- [PASSAGE PROVIDED]

Meet Jennifer Stevenson

Meet Jennifer Stevenson, she’s one of our Hospital Zookeepers and started her journey with the Houston 18 years ago working as a Zoo Crew volunteer and then as a keeper in the Elephant department. She enjoys working with all of the animals that come through the vet clinic and knew from a young age that she wanted to be a zookeeper. Read more about her experience working behind the scenes!

1. Where did you start your Zoo career?
I started my zookeeper career here at the Houston Zoo. I’m from Sugar Land and knew this is where I wanted to be.  

2. What is your favorite thing about working at the Houston Zoo?
This is a hard question to answer when you love your job! One of my favorite things about working at the zoo’s hospital is being able to release an animal back to its’ animal section healed and healthy. Knowing that I contributed to this animal’s return is such a great feeling and I’m honored to be able to do what I do.

- [PROMPT] List every role that the profile of Jennifer Stevenson says she has held at the Houston Zoo.

- [RECORDED DATA]
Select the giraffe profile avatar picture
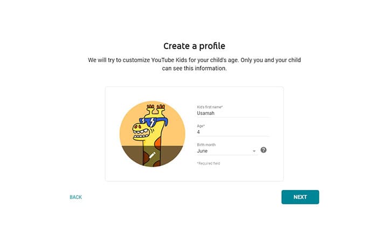388x232 pixels. click(x=152, y=133)
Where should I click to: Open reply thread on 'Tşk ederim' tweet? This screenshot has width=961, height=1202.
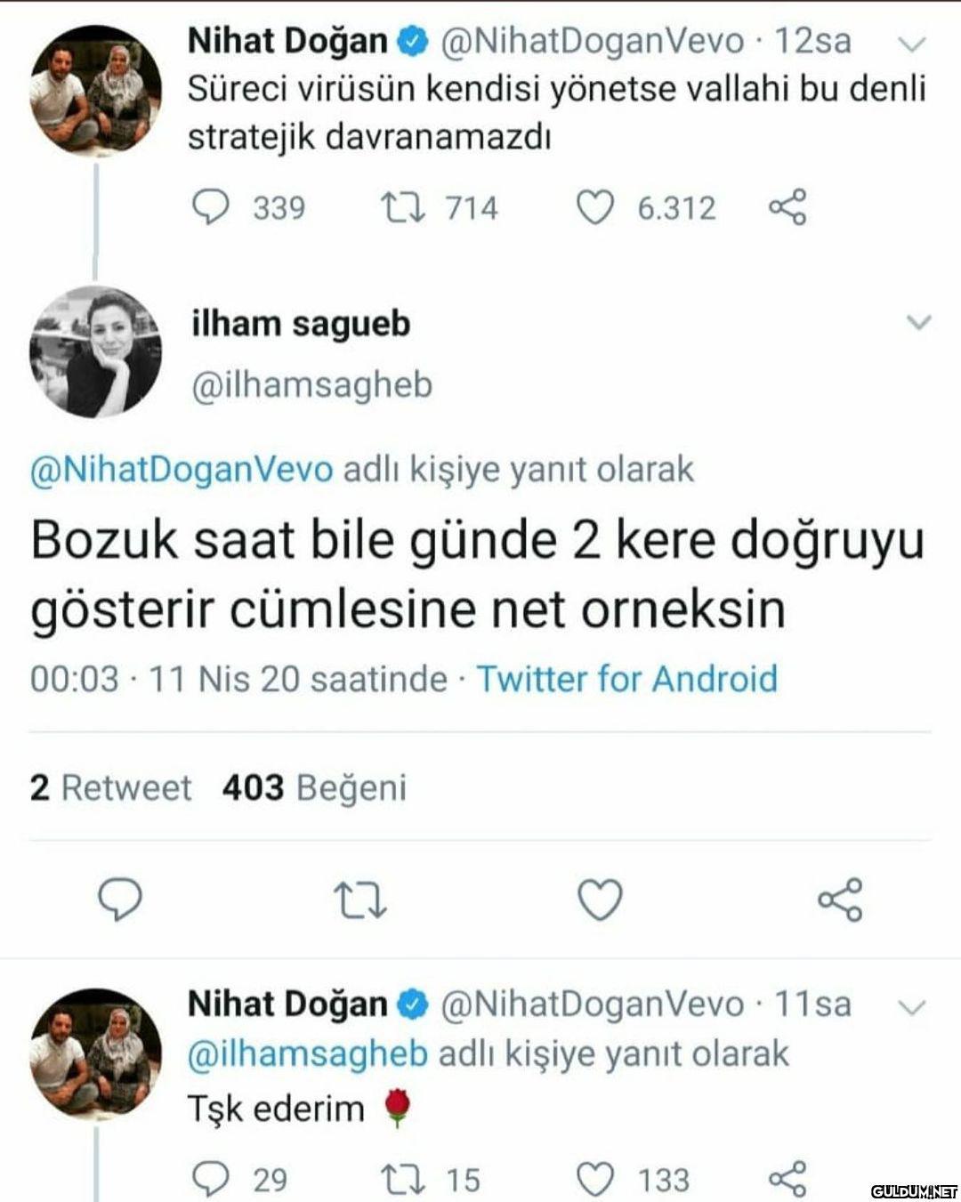[212, 1180]
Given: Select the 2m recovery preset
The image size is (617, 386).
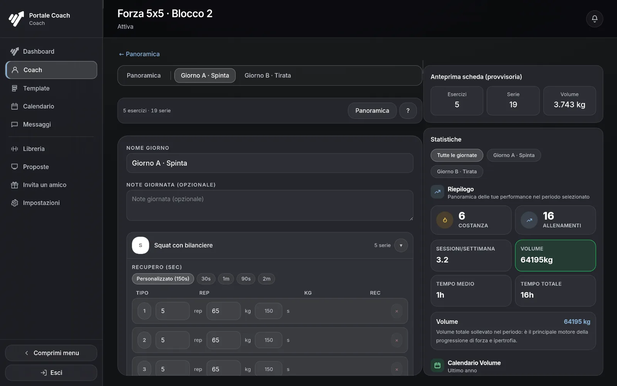Looking at the screenshot, I should coord(266,279).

- [RESPONSE TO THE EXERCISE] Zoo Crew volunteer, keeper in the Elephant department, Hospital Zookeeper